My favorite part about coaching teachers is that I get to witness how they refine their practice and tackle challenges that were previously not allowing them to enjoy teaching to the fullest.”
What are the negative impacts you have seen with schools shut down for COVID-19?
“One of the negative impacts COVID-19 has had on education is the limited face-to-face interactions due to social distancing. Building classroom culture can take months to cultivate, and most teachers are now reteaching classroom procedures and expectations as they navigate online teaching, which can be frustrating and difficult to accomplish when you cannot see students face-to-face. The COVID-19 dismissal happened from one day to the next, and both teachers and students are now grieving the loss of those daily interactions with their teachers and peers.”
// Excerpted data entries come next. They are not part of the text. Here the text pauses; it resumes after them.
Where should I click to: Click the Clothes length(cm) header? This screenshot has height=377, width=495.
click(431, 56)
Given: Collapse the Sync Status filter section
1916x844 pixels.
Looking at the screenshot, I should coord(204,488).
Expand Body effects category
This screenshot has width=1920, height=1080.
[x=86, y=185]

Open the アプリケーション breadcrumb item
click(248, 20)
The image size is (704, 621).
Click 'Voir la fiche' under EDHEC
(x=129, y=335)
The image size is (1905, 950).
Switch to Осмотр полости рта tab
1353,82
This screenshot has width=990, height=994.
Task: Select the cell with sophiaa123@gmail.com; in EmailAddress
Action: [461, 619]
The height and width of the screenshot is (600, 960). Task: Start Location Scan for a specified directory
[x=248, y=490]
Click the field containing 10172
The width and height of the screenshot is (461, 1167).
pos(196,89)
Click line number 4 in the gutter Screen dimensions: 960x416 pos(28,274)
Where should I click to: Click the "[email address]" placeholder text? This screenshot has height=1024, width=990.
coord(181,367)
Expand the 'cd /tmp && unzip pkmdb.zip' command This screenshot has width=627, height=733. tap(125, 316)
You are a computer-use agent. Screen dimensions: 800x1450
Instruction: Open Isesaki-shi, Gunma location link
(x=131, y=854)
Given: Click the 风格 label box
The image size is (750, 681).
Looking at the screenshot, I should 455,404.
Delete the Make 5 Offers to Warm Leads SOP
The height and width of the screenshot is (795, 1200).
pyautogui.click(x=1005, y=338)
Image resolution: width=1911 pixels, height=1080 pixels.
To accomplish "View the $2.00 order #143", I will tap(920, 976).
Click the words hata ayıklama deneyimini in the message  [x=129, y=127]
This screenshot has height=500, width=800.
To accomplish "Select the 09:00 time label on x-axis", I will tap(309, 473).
What are the positive impacts you have seen?
“One of the positive impacts of social distancing during COVID-19 is the innovative ways in which teachers use technology to teach online. In less than a week, Alpine teachers collaborated with Innovative Learning Coaches and other school leaders in technology to create content for online teaching. They did not sign up to teach online, yet they gracefully rose to the occasion.”
“Additionally, teachers have found ways of maintaining relationships with students through social media, online discussion boards, live video conferencing, and video announcements. Personally, I have seen how my 6-year-old daughter looks forward to seeing her classmates and her teacher when they meet online.”
How have you seen the schools, teachers, and students rally together during this hard time?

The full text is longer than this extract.